When the printhead 250 is mounted into a carriage 200 (see FIG. 3),
the connector board 258 is electrically connected to a connector
(not shown) on the carriage 200 so that electrical signals can be
transmitted to the printhead die 251.
FIGS. 3 and 4 show a portion of a desktop carriage printer. Some of
the parts of the printer have been hidden in the view shown in FIG.
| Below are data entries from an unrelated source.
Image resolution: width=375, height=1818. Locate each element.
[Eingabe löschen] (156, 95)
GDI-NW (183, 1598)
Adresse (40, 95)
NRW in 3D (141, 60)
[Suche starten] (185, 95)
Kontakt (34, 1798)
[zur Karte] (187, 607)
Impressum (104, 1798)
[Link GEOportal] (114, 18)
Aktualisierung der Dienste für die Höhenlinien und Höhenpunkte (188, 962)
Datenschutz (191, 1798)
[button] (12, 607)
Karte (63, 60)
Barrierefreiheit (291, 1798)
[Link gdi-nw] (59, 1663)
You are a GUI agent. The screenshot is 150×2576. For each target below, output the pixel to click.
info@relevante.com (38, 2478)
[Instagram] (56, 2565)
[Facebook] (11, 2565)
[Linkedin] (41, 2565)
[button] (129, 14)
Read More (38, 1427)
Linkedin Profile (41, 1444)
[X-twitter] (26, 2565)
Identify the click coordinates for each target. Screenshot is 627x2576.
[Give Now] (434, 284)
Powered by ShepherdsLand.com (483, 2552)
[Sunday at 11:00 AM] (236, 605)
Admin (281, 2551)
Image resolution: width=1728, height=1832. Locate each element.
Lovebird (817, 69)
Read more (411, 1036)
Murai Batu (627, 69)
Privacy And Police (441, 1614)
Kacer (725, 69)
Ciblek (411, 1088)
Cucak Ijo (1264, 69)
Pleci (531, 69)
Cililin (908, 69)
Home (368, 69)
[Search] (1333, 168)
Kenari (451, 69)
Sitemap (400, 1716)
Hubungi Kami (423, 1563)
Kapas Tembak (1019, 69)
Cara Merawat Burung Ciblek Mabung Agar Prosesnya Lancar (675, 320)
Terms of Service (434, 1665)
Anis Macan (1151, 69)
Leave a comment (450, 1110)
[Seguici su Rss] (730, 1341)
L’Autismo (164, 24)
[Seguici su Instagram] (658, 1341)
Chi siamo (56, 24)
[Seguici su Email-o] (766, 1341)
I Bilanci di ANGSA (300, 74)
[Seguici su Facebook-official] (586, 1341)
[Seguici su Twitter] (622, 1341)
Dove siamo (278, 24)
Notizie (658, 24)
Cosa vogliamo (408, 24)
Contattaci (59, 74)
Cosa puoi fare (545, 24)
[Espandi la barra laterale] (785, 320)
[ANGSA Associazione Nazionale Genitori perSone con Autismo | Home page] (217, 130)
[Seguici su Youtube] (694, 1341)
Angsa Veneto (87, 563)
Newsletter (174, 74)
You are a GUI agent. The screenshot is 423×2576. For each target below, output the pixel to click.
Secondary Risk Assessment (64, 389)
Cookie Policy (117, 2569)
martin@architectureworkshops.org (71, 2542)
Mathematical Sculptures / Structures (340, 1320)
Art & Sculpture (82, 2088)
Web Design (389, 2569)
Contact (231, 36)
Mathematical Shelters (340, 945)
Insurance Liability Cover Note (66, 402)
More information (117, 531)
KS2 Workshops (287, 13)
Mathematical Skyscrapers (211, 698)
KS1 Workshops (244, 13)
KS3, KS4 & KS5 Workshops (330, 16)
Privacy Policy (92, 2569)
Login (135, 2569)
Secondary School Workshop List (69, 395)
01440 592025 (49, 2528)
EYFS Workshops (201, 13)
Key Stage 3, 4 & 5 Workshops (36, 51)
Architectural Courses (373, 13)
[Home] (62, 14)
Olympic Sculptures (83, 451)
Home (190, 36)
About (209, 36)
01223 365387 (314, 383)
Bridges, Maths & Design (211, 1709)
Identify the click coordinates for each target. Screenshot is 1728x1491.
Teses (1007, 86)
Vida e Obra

3 so that other parts can be more clearly seen. A printer body 300
includes a horizontal base 302. The carriage 200 is moved back and
forth in a carriage scan direction 305, between a right side 306
and a left side 307 of the printer body 300, while drops 181 and
182 (see FIG. 1) are ejected from the printhead die 251 (not shown
in FIG. 3) on the printhead 250 that is mounted on the carriage
200. A carriage motor (not shown) moves the carriage 200 along a
carriage guide rail 382.
The printhead 250 is mounted in the carriage 200, and a
multi-chamber ink supply 262 and a single-chamber ink supply 264
are mounted in the printhead 250. The mounting orientation of the
printhead 250 is rotated relative to the view in FIG. 2 so that the
printhead die 251 are located at the bottom side of the printhead
250, the droplets 181 and 182 of ink being ejected downward in the
view of FIG. 3. The multi-chamber ink supply 262, for example,
contains three ink sources: e.g. cyan, magenta, and yellow ink;
while single-chamber ink supply 264 contains black ink. Toward the
right side 306 of the printer body 300, in the example of FIG. 3,
is a maintenance station 330.
FIG. 4 is a side perspective view (from right side 306 of FIG. 3)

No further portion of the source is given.